• **Tasks to carry out**:
1. List every numbered section heading in the multimaster documentation excerpt, with its number.
2. Change "default configuration" to "standard configuration" in the multimaster documentation excerpt, and give the part that opens with the words containing "SELECT mtm.make_table_local('table_name')" and closes with "reliable automatic recovery.".

• **Passage shown**:

If you have any data that must be present on one of the nodes only, you can exclude a particular table from replication, as follows:

SELECT mtm.make_table_local('table_name') 

F.35.3.2. Tuning Configuration Parameters #

While you can use multimaster in the default configuration, you may want to tune several parameters for faster failure detection or more reliable automatic recovery.

F.35.3.2.1. Setting Timeout for Failure Detection #

To check availability of the peer nodes, multimaster periodically sends heartbeat packets to all nodes. You can define the timeout for failure detection with the following variables:

  • The multimaster.heartbeat_send_timeout variable defines the time interval between the heartbeats. By default, this variable is set to 200ms.

  • The multimaster.heartbeat_recv_timeout variable sets the timeout for the response. If no heartbeats are received during this time, the node is assumed to be disconnected and is excluded from the cluster. By default, this variable is set to 2000ms.

It's a good idea to set multimaster.heartbeat_send_timeout based on typical ping latencies between the nodes. Small recv/send ratio decreases the time of failure detection, but increases the probability of false-positive failure detection. When setting this parameter, take into account the typical packet loss ratio between your cluster nodes.

F.35.3.3. 2+1 Mode: Setting up a Standalone Referee Node #

By default, multimaster uses a majority-based algorithm to determine whether the cluster nodes have a quorum: a cluster can only continue working if the majority of its nodes are alive and can access each other. Majority-based approach is pointless for two nodes cluster: if one of them fails, another one becomes inaccessible. There is a special 2+1 or referee mode which trades less hardware resources by decreasing availability: two nodes hold full copy of data, and separate referee node participates only in voting, acting as a tie-breaker.

• **Data rows**:
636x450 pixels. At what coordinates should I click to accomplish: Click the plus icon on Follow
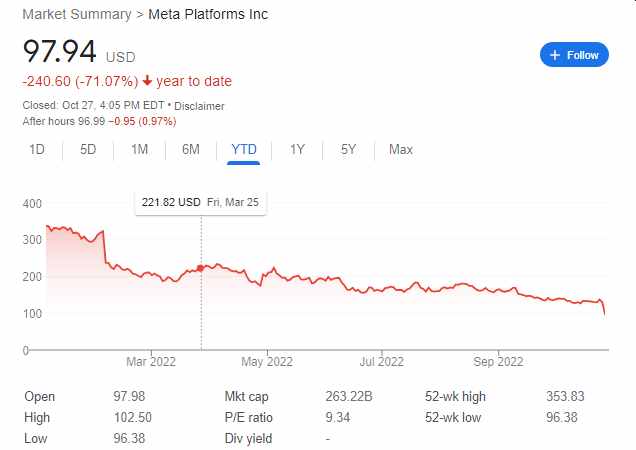(554, 55)
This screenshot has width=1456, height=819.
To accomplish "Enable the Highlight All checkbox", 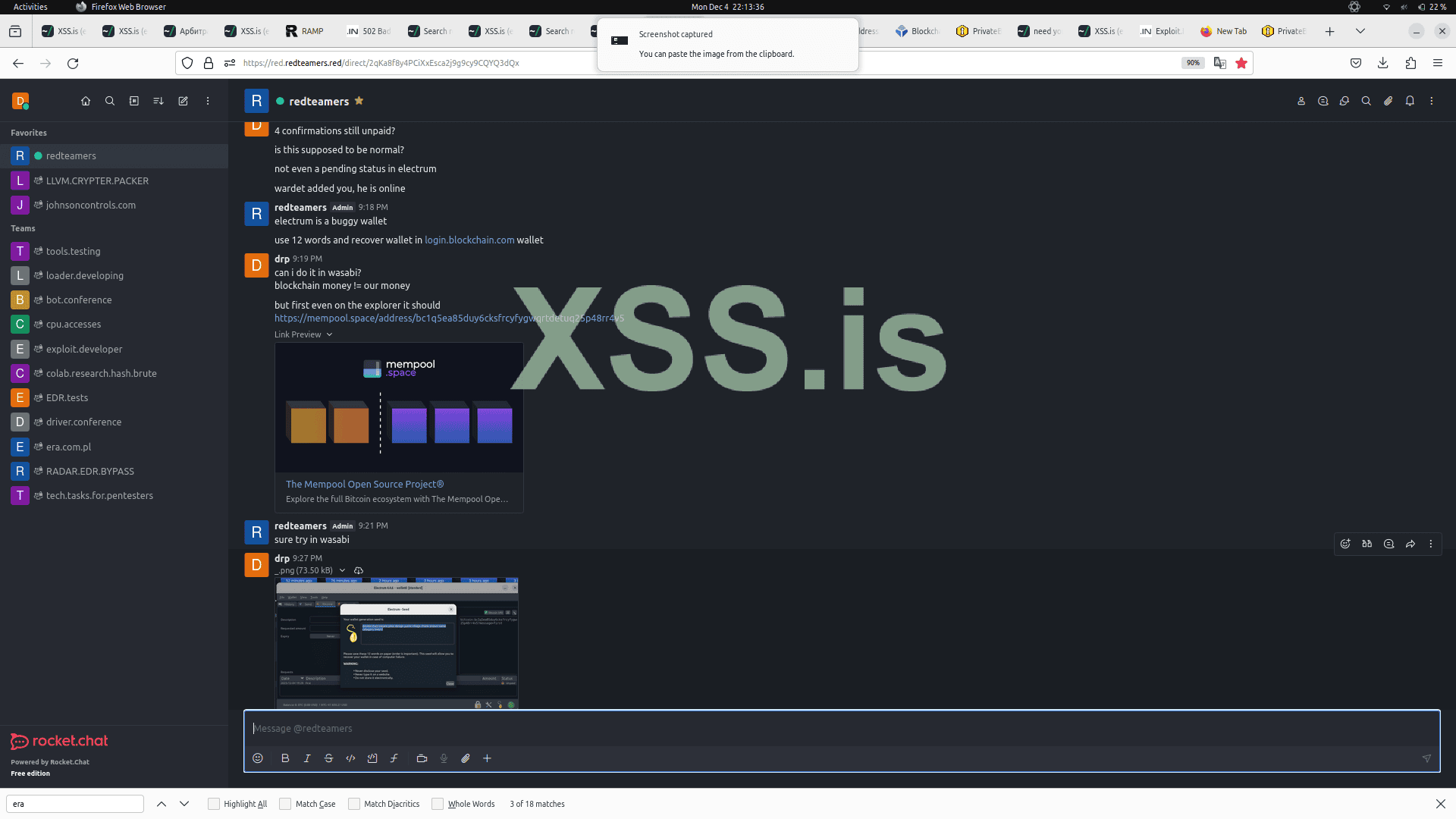I will pos(214,804).
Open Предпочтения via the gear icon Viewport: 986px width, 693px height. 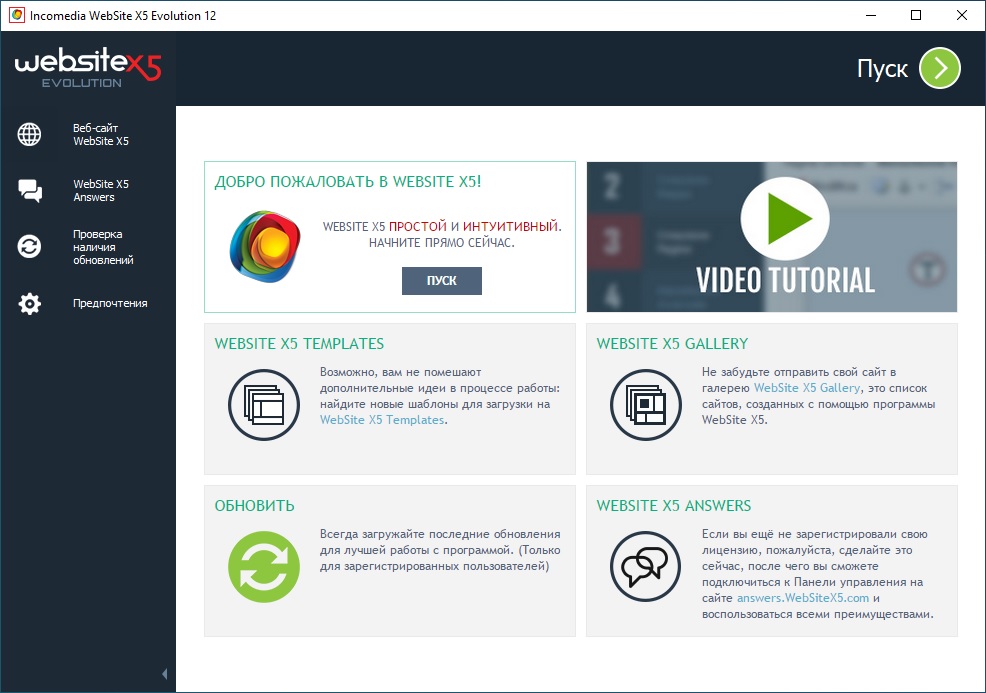(30, 304)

• **Answers per task**:
1.
- F.35.3.2. Tuning Configuration Parameters
- F.35.3.2.1. Setting Timeout for Failure Detection
- F.35.3.3. 2+1 Mode: Setting up a Standalone Referee Node

2.
SELECT mtm.make_table_local('table_name') 

F.35.3.2. Tuning Configuration Parameters #

While you can use multimaster in the standard configuration, you may want to tune several parameters for faster failure detection or more reliable automatic recovery.